### Description of the task
Copy out the lines from the very first one through the line containing "pyautogui.click(x=160, y=329)", keeping every word as it stands and leaving out the pictures.

### Dataset records
───
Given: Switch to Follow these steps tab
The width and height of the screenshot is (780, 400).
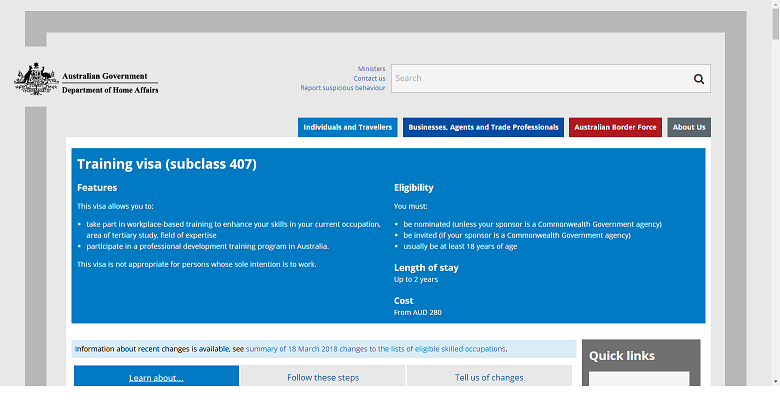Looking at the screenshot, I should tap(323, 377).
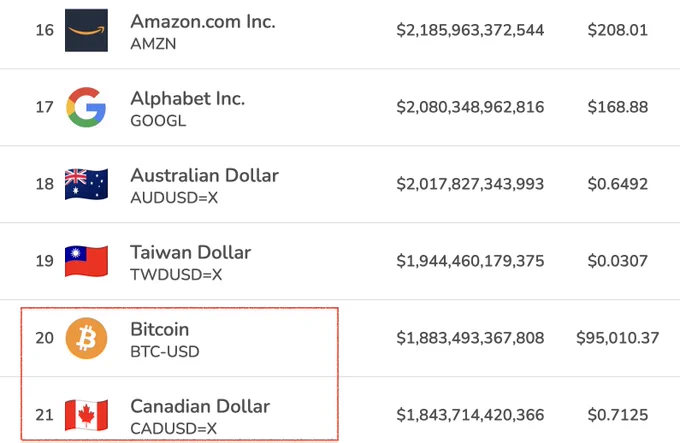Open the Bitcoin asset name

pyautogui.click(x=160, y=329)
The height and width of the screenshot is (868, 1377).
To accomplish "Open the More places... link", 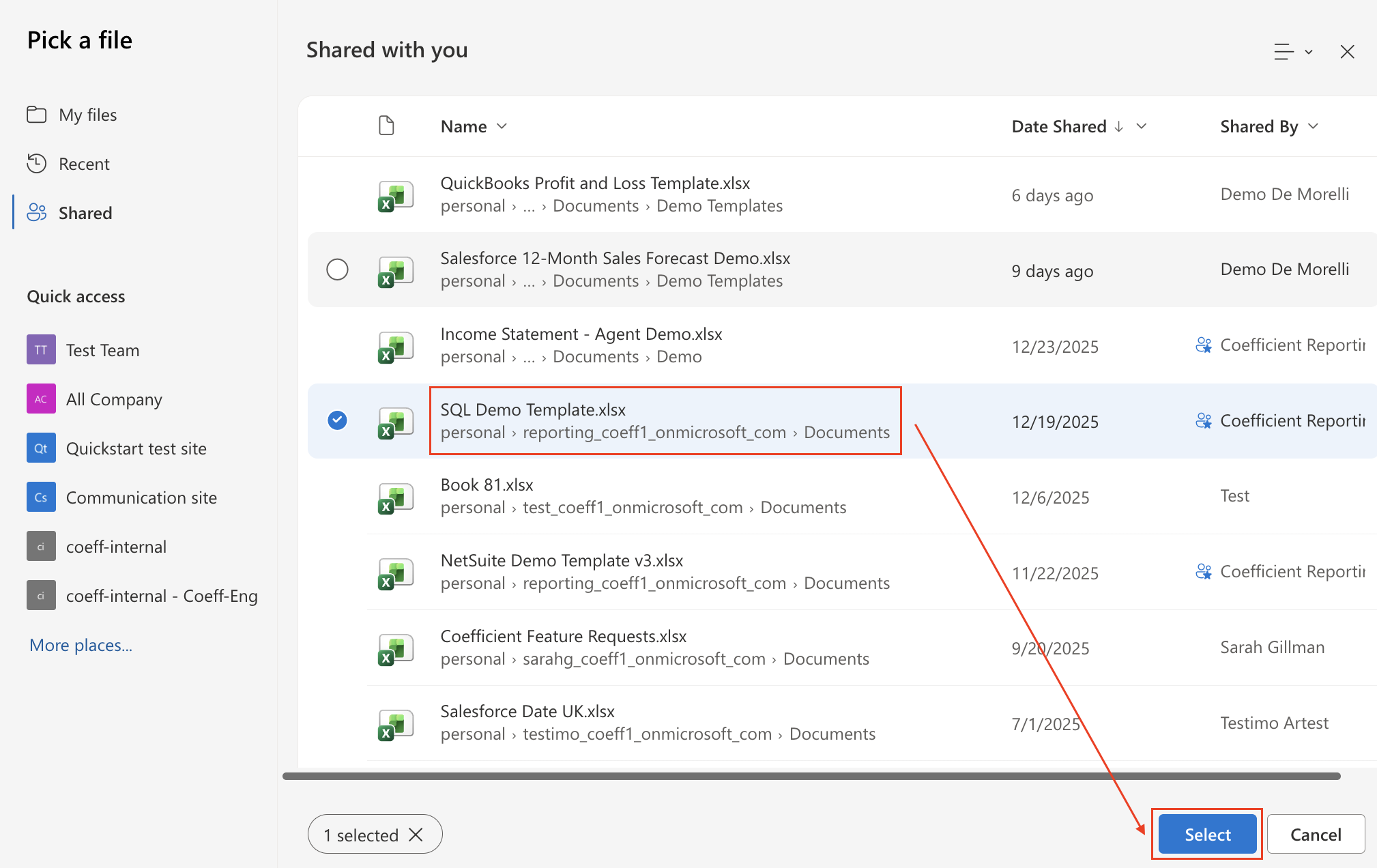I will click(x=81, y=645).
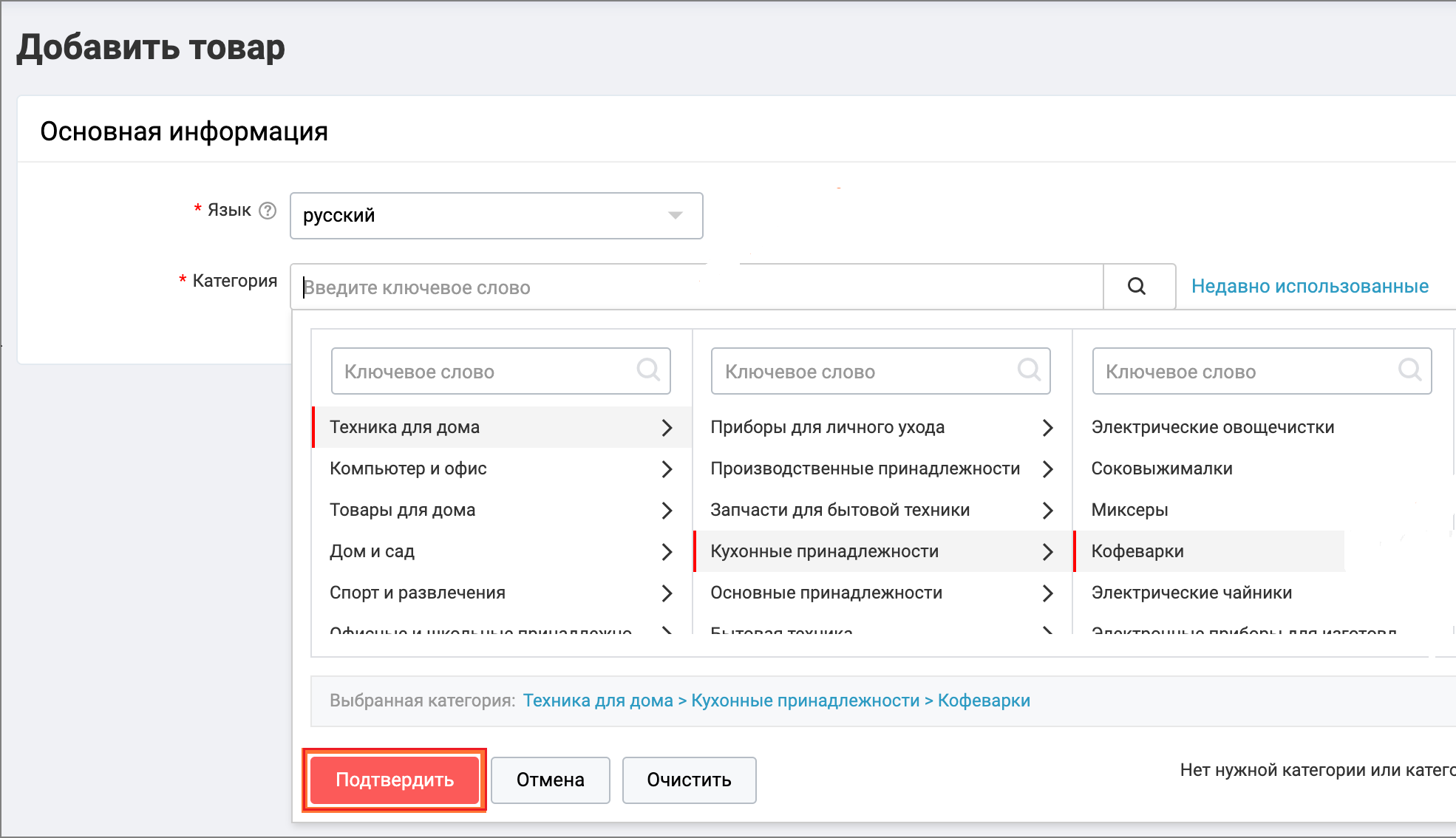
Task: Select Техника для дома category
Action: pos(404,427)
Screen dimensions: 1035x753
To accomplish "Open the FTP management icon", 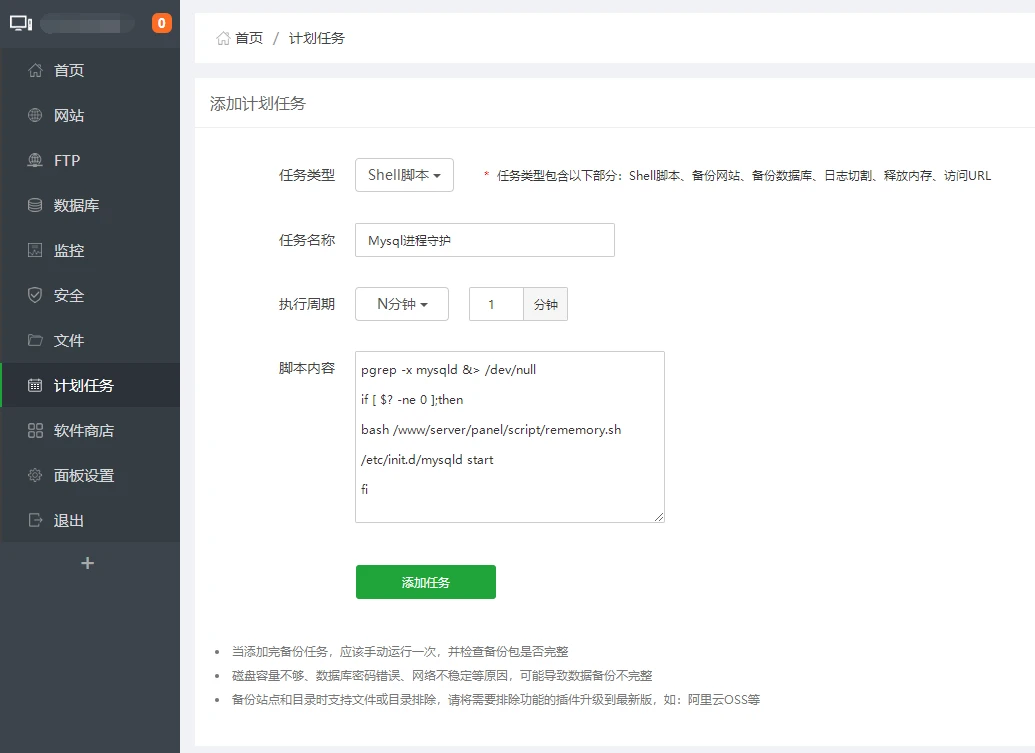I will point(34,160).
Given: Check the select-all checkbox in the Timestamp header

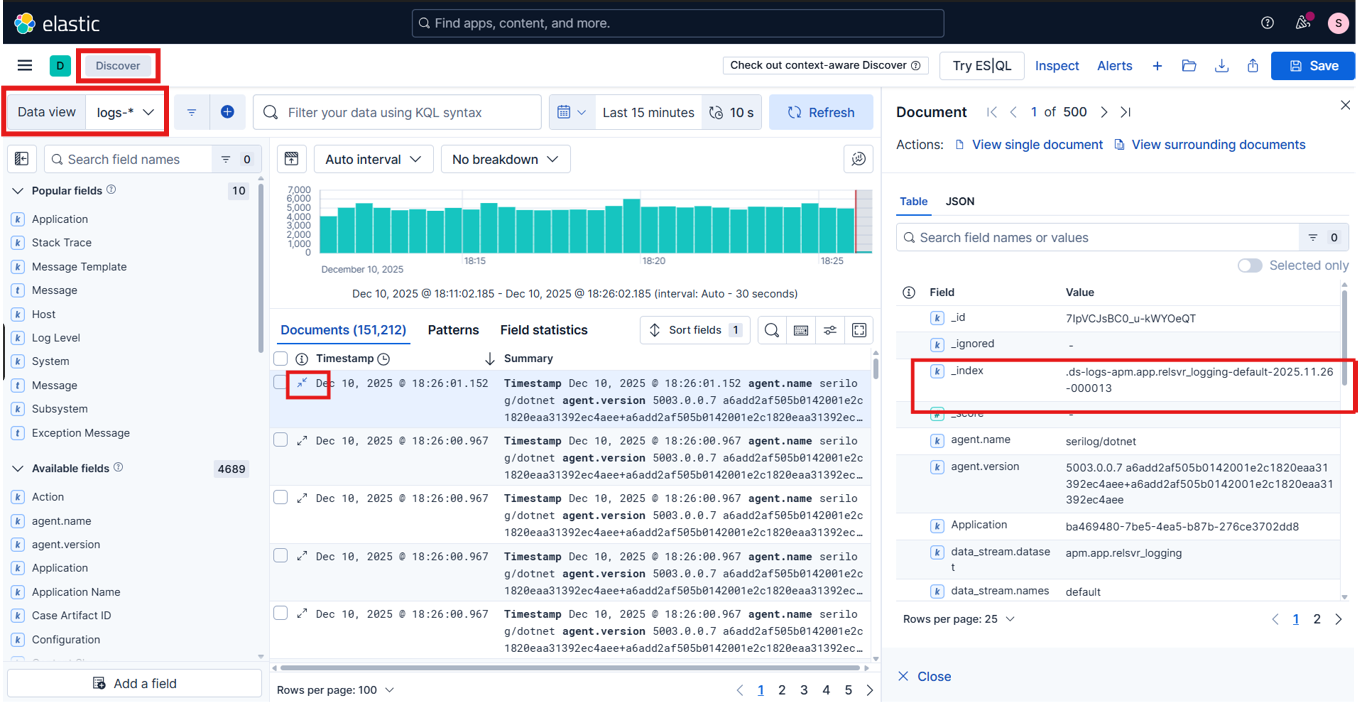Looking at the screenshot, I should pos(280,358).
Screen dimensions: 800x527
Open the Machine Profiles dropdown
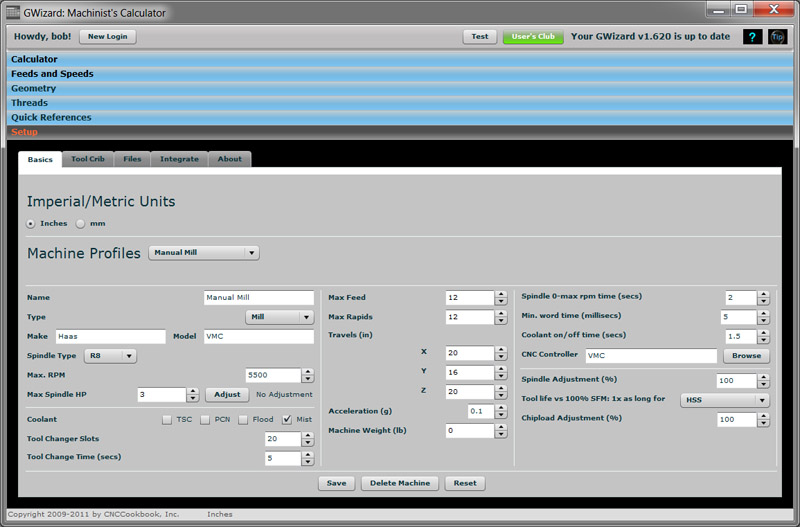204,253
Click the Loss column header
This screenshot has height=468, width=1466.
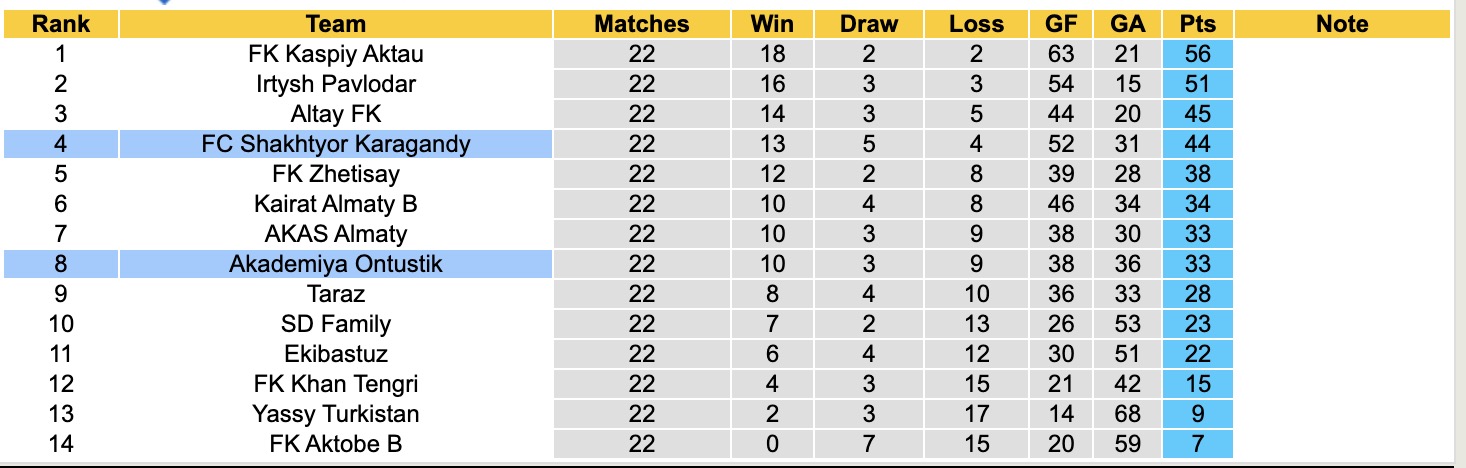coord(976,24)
───
### Right answer
Given: Switch to Follow these steps tab
The width and height of the screenshot is (780, 400).
Looking at the screenshot, I should tap(323, 377).
Open the Bitcoin asset name

pyautogui.click(x=160, y=329)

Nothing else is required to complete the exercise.